Note that, if the target area sound extraction unit 6 performs the area sound pick-up processing on the basis of the microphone array MA2 in accordance with the expression (12), the final output signal W₂to be output from the signal mixing unit 10 is generated (mixed) in accordance with the following expression (17).
W₁=ρZ₁+μX_MIX (16)
W₂=ρZ₂+μX_MIX (17)

In addition, for example, if the target area sound determination unit 7 determines that “the target area sound is not included”, the signal mixing unit 10 may set ρ to 0, and, as a result, only a component of the mixing signal X_MIXmay be output. This makes it possible to completely suppress occurrence of the musical noise in the output signal W. In other words, as a result, the sound pick-up apparatus 100 may be configured to output only the mixing signal. Alternatively, for example, if the target area sound determination unit 7 determines that “the target area sound is included”, the signal mixing unit 10 makes it possible to stabilize an output level by dynamically changing p in a manner that a constant average amplitude spectrum of the target area sound is obtained.

(A-3) Advantageous Effect According to First Embodiment

The following advantageous effects can be achieved according to the first embodiment.
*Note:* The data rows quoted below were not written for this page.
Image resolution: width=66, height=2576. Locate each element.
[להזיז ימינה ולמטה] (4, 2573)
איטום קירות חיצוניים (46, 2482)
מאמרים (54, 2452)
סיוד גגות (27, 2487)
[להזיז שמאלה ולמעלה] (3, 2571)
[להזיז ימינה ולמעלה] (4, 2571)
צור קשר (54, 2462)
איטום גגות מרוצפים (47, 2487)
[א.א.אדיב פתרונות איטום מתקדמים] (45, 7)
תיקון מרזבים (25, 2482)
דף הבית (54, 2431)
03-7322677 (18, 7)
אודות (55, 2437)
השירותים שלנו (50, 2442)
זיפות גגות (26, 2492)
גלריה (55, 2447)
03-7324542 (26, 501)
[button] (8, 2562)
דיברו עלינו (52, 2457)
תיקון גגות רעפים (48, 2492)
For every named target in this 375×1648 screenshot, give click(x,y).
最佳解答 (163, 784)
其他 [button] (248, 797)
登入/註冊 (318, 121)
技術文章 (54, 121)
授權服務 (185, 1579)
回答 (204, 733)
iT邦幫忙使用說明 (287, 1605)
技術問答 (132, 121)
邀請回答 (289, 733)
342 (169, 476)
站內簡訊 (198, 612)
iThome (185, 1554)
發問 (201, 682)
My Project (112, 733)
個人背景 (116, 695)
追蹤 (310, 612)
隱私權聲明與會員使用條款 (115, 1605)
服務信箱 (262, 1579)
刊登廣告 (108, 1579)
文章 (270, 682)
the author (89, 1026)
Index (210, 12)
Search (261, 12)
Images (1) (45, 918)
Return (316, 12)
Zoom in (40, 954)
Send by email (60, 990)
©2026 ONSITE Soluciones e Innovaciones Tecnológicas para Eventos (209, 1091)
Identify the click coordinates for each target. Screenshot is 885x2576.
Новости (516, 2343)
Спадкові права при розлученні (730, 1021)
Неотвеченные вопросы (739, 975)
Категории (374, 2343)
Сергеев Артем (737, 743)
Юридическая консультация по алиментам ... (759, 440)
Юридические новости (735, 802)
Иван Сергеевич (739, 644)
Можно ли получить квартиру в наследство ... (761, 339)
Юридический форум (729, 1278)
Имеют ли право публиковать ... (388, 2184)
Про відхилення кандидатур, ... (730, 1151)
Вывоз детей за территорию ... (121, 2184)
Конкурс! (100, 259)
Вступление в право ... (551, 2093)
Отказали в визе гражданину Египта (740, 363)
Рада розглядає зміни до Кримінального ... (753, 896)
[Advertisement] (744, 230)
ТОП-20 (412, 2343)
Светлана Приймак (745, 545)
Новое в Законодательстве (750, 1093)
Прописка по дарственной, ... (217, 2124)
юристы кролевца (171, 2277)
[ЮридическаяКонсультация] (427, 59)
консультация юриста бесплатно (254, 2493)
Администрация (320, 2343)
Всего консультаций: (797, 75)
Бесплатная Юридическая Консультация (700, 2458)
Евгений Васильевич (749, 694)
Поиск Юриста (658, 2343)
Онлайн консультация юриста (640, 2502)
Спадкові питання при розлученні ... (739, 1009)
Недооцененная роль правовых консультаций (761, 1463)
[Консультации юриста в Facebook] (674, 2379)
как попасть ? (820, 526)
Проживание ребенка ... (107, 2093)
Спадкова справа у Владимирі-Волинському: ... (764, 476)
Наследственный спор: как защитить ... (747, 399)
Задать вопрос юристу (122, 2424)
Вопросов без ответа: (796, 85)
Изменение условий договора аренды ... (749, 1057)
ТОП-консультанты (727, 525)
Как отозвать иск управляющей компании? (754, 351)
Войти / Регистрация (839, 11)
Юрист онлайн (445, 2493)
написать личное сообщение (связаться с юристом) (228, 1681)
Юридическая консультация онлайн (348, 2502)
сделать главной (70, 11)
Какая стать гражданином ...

The sound pick-up apparatus 100 according to the first embodiment sets the level of a mixing signal (an input signal according to the first embodiment) to be mixed with target area sound by deciding level adjustment coefficients in accordance with different policies for a section in which the input signal includes the target area sound and a section in which the input signal does not include the target area sound, and then mixes the input signal with the target area sound as the mixing signal. This makes it possible for the sound pick-up apparatus 100 according to the first embodiment to achieve an advantageous effect of reducing an effect of musical noise on an output signal after the mixing, an advantageous effect of improving the sound quality of the target area sound, an advantageous effect of suppressing commingling of noise when the target area sound is not included, and other advantageous effects.

In addition, the sound pick-up apparatus 100 according to the first embodiment uses a same mixing signal (the input signal according to the first embodiment) for the section in which the target area sound is included and the section in which the target area sound is not included. This makes it possible to naturally emphasize the target area sound.

(B) Second Embodiment

Hereinafter, a second embodiment of a sound pick-up apparatus, a sound pick-up program, and a sound pick-up method according to the present invention will be described with reference to drawings.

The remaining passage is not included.